Virtually every chapter was fascinating and provocative, though many were outright revolutionary. Among other things, I can never conceive of Psalm 82, Deuteronomy 32:8-9, stars, mountains, Eden, Bashan, and Ba’al the same. Despite the sheer abundance of ideas in The Unseen Realm, his book has far from exhausted this paradigm-shift; it has only begun it. For me, it has begun a re-reading of Scripture with more ancient and supernatural eyes. Recognizing and embracing the “weird” in Scripture has not resulted in an unfamiliarity or distance with God’s word; in fact, it has only fueled greater hunger, appreciation and excitement.
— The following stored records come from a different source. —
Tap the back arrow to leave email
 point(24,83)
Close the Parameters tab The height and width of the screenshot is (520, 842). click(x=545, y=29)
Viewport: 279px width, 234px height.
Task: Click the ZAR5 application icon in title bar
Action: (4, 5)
As I said at the start, it’s difficult to try and review a book this impacting. I wish every Christian would pick up The Unseen Realm. Heiser has also released Supernatural, aimed at a wider audience, though The Unseen Realm is surprisingly approachable and easy to read. I would recommend The Unseen Realm to any interested Christian and Supernatural to those with less interest or time. My wife and I actually read the book together, and it continues to spark discussion between us. One need not agree with everything Heiser says; his goal is primarily to open the reader’s eyes to the absolute profusion of passages that speak of the unseen realm. On this front, The Unseen Realm meets and exceeds the goal. It’s time to re-read the Bible with supernaturally-awake eyes.
Many thanks to Lexham Press for providing a review copy.